Firewall Scope

This module is provided by nixfleet-scopes. It is documented here as part of the NixFleet ecosystem reference.

The firewall scope applies SSH rate limiting, connection drop logging, and the nftables backend to all non-minimal hosts. It has no user-configurable options.

Activation

The scope activates when nixfleet.firewall.enable = true. Roles like server and workstation set this automatically. Minimal roles (endpoint, microvm-guest) leave it disabled by default.

What it provides

nftables backend

Sets networking.nftables.enable = true. This is the forward-compatible choice: Linux 6.17+ drops the ip_tables kernel module. Fleet repos using networking.firewall.extraCommands (iptables syntax) will receive an assertion failure at evaluation time, forcing migration before the kernel forces it.

SSH rate limiting

Adds nftables input rules that accept at most 5 new SSH connections per minute per source IP and drop the rest:

tcp dport 22 ct state new limit rate 5/minute accept
tcp dport 22 ct state new drop

This limits brute-force attempts without blocking legitimate access.

Drop logging

Enables networking.firewall.logRefusedConnections and networking.firewall.logReversePathDrops.
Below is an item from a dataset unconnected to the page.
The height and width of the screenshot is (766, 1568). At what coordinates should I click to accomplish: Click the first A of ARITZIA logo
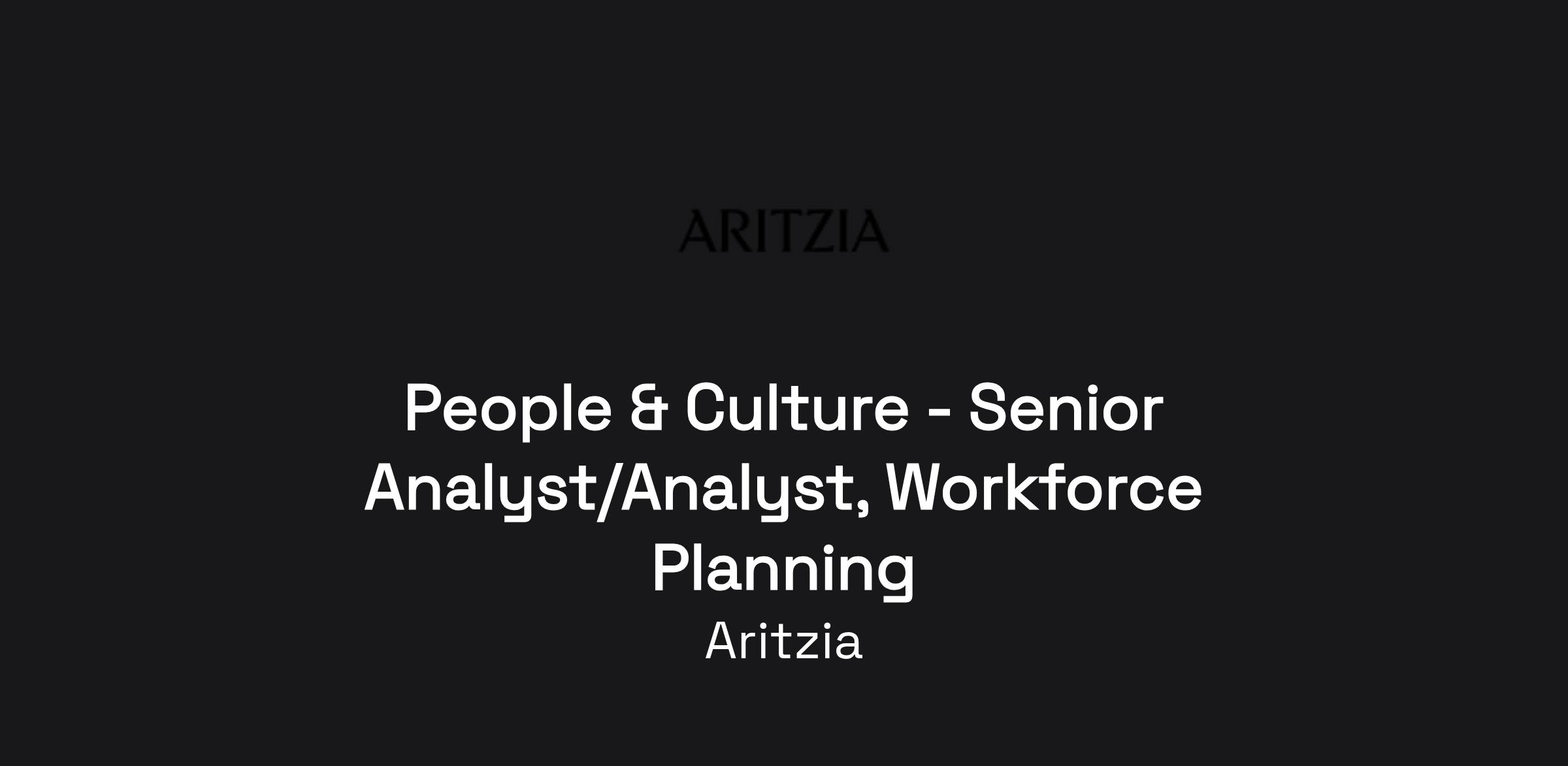(697, 231)
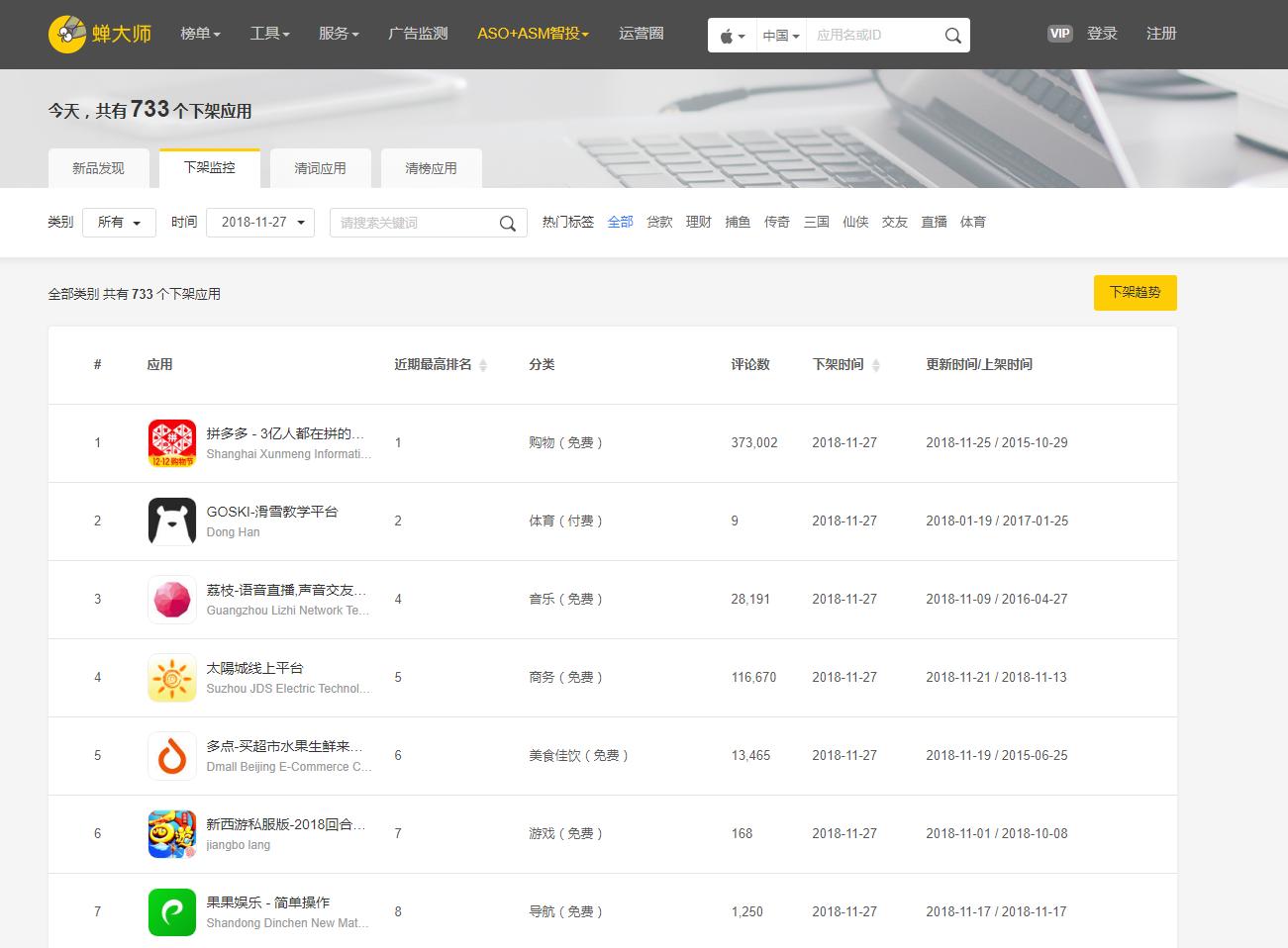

Dropped packets appear in the system journal under kernel, making it straightforward to diagnose connectivity issues and detect port scans.

No user-configurable options

The firewall scope is intentionally opinionated. These settings are appropriate for any production NixOS host and require no per-host tuning. Fleet repos needing custom firewall rules add them via standard NixOS options (networking.firewall.extraInputRules, networking.firewall.allowedTCPPorts, etc.) alongside the scope.